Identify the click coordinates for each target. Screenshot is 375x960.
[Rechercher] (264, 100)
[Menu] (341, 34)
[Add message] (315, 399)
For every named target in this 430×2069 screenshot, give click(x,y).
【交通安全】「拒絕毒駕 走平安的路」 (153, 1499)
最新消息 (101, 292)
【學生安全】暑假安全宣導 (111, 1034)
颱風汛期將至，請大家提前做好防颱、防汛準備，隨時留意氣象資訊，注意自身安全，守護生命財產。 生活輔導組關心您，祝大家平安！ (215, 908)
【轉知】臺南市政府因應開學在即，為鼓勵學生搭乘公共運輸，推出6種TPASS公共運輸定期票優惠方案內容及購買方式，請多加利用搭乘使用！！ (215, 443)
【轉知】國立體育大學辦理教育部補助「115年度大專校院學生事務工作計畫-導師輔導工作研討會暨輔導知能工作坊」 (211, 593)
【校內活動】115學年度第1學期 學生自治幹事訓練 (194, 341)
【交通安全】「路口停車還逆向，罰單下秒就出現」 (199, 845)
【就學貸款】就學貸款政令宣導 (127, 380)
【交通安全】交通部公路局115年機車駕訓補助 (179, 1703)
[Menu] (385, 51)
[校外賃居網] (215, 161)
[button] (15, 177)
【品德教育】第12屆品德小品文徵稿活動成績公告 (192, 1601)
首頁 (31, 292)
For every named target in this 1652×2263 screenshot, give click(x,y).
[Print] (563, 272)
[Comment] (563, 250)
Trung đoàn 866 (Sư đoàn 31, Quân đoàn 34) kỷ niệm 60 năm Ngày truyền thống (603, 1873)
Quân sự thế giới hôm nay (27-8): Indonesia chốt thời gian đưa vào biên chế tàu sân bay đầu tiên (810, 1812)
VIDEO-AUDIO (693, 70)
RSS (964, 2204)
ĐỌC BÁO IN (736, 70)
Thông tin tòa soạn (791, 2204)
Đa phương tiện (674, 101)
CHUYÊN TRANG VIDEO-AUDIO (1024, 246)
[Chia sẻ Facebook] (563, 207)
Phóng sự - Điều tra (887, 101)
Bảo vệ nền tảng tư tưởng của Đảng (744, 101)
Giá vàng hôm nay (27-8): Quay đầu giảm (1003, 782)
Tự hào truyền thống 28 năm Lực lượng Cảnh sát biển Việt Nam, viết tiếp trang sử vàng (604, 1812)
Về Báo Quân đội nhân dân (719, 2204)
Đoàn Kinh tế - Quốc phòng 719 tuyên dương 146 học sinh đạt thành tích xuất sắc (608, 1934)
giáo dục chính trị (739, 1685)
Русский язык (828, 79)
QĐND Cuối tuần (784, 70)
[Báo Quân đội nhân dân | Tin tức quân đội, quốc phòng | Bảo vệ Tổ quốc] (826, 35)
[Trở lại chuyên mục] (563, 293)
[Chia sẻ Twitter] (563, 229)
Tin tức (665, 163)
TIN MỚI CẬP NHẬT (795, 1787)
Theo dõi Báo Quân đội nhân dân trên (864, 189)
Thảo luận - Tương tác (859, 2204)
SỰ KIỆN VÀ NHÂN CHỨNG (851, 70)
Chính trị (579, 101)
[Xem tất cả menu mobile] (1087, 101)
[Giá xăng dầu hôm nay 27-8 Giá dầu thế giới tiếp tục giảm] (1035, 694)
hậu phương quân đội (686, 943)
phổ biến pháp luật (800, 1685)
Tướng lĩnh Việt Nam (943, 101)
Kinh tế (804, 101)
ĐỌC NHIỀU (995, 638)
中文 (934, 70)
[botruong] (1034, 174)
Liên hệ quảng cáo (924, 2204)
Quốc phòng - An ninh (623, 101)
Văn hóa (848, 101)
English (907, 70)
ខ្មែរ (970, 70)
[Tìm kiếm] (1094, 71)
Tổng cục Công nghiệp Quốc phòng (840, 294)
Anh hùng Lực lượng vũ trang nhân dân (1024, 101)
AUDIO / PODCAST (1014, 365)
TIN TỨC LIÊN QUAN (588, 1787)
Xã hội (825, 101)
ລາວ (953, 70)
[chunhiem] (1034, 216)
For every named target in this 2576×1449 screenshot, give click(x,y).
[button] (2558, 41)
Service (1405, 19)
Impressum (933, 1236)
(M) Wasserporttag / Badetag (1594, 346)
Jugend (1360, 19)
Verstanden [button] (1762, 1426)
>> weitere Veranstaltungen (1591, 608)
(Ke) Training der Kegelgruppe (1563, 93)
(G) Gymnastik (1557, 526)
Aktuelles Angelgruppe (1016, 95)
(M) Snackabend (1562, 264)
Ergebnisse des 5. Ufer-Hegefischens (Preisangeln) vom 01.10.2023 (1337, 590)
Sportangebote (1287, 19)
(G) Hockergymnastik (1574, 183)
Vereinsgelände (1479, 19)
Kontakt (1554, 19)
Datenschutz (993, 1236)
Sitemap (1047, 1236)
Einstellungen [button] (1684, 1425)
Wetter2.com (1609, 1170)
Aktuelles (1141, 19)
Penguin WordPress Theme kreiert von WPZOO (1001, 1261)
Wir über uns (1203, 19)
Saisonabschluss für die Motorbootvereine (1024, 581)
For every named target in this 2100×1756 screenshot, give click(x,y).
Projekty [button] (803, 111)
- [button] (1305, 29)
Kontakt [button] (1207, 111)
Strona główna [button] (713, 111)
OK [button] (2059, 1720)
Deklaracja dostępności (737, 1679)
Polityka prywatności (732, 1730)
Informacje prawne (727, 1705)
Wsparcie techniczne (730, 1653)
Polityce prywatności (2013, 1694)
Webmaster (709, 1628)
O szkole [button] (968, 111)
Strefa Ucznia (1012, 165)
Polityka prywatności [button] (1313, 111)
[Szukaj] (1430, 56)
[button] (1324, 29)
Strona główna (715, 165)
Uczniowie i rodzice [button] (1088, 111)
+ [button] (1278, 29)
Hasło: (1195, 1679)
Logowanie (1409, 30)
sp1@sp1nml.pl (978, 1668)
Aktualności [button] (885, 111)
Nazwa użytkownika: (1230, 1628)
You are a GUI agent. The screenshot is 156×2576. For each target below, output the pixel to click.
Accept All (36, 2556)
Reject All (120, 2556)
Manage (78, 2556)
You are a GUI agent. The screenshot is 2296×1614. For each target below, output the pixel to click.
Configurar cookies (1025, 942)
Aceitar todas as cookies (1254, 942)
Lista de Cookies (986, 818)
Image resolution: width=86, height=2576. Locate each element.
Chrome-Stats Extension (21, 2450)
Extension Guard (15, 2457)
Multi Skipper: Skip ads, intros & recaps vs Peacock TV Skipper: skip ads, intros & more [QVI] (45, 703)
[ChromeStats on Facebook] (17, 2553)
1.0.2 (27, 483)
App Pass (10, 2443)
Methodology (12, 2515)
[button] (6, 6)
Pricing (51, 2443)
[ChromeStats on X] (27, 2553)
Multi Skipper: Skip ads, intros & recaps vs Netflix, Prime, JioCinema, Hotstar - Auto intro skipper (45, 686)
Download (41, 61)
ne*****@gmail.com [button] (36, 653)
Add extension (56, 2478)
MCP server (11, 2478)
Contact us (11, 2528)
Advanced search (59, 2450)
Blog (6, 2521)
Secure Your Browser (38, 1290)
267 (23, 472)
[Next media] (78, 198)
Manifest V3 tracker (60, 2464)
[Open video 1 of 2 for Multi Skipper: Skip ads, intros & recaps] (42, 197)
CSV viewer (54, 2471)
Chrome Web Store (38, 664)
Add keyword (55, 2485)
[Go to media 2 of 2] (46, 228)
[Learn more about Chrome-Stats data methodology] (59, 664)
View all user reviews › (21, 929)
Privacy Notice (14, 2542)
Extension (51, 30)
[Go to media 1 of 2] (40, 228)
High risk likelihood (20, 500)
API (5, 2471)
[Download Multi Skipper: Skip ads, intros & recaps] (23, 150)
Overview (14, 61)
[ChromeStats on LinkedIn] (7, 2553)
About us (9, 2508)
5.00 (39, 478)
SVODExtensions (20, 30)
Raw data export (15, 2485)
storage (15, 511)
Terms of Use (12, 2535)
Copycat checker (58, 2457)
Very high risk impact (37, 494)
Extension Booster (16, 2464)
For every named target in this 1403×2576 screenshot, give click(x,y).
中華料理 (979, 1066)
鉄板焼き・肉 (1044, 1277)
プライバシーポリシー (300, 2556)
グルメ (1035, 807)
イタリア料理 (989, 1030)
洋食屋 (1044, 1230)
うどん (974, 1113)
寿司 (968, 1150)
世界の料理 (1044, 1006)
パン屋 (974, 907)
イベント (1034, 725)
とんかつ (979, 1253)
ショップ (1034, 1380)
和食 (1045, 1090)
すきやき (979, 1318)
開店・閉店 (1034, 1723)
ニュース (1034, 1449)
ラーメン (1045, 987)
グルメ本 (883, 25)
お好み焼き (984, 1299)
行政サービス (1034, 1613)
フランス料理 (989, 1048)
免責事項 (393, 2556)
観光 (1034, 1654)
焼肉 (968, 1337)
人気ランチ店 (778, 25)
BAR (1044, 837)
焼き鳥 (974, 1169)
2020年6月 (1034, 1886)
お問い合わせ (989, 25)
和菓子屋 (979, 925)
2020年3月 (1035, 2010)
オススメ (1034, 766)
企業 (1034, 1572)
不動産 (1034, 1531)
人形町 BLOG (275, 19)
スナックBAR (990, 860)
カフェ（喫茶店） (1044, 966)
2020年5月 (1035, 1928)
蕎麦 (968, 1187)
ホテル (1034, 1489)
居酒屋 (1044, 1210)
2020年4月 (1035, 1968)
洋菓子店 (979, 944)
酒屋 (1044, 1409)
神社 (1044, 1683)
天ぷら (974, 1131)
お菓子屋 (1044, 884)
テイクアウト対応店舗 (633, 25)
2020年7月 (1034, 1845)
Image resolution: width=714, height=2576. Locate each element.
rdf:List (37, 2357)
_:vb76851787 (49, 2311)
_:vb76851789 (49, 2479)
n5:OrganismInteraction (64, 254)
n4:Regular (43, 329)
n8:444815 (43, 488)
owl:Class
::::
Directions
From the entries, count the lines that hold the string "output". Nothing but the number is needed.

Solution to the problem
2